# [STATED EXERCISE]
Return, without any change, every line of the records between the line containing "Remove the MOCKUPS applied filter" and their final line, both included.

# [DATA EXCERPTS]
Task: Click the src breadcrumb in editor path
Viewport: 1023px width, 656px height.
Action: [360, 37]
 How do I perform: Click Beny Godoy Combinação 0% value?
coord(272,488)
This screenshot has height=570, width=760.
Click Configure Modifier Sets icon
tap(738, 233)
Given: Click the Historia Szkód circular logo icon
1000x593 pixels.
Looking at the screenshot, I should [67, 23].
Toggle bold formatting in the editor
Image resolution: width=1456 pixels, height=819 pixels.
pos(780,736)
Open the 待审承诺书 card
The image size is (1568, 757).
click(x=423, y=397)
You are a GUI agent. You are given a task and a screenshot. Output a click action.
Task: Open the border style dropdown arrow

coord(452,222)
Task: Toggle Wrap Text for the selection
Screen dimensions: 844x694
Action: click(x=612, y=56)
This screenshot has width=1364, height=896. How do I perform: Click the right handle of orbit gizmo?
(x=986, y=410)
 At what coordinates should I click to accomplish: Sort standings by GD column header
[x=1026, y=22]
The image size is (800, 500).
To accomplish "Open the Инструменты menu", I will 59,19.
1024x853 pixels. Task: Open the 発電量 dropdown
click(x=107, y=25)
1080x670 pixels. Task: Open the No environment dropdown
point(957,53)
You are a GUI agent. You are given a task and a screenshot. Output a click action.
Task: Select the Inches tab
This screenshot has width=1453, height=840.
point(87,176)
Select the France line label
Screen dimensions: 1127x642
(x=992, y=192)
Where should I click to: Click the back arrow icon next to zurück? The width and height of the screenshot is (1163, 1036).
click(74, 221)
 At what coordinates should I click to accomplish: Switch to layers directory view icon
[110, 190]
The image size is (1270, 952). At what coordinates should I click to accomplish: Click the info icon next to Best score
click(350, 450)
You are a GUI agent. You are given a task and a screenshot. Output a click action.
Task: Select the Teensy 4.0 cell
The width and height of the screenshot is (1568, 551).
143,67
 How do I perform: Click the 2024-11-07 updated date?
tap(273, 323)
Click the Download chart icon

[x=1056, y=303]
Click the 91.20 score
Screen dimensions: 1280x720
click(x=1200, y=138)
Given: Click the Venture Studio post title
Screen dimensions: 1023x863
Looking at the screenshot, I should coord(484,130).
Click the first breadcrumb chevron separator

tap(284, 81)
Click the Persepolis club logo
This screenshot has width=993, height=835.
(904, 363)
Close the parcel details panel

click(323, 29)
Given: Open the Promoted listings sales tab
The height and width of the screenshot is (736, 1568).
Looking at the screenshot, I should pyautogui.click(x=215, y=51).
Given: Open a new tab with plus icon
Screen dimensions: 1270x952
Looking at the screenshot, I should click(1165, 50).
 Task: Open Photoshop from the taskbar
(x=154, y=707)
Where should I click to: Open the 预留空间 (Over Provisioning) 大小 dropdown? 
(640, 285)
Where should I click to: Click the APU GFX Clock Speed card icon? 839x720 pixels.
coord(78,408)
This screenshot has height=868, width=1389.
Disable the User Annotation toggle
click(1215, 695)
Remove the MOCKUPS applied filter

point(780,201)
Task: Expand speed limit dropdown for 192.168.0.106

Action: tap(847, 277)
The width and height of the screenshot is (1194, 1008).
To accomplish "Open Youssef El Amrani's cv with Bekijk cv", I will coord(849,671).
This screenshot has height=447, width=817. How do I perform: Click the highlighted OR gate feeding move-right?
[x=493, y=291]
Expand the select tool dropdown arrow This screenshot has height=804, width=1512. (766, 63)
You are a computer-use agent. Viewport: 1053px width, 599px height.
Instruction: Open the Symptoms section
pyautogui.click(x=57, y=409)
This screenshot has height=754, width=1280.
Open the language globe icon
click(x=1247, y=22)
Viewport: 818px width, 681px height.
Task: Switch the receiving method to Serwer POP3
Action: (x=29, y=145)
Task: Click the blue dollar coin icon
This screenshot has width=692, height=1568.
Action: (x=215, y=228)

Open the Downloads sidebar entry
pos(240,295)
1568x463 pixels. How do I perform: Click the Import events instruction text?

# [THE SOLUTION]
Remove the MOCKUPS applied filter

point(780,201)
Task: Expand speed limit dropdown for 192.168.0.106

Action: tap(847, 277)
The width and height of the screenshot is (1194, 1008).
To accomplish "Open Youssef El Amrani's cv with Bekijk cv", I will coord(849,671).
This screenshot has height=447, width=817. How do I perform: Click the highlighted OR gate feeding move-right?
[x=493, y=291]
Expand the select tool dropdown arrow This screenshot has height=804, width=1512. (766, 63)
You are a computer-use agent. Viewport: 1053px width, 599px height.
Instruction: Open the Symptoms section
pyautogui.click(x=57, y=409)
This screenshot has height=754, width=1280.
Open the language globe icon
click(x=1247, y=22)
Viewport: 818px width, 681px height.
Task: Switch the receiving method to Serwer POP3
Action: (x=29, y=145)
Task: Click the blue dollar coin icon
This screenshot has width=692, height=1568.
Action: (x=215, y=228)

Open the Downloads sidebar entry
pos(240,295)
1568x463 pixels. How do I perform: Click the Import events instruction text?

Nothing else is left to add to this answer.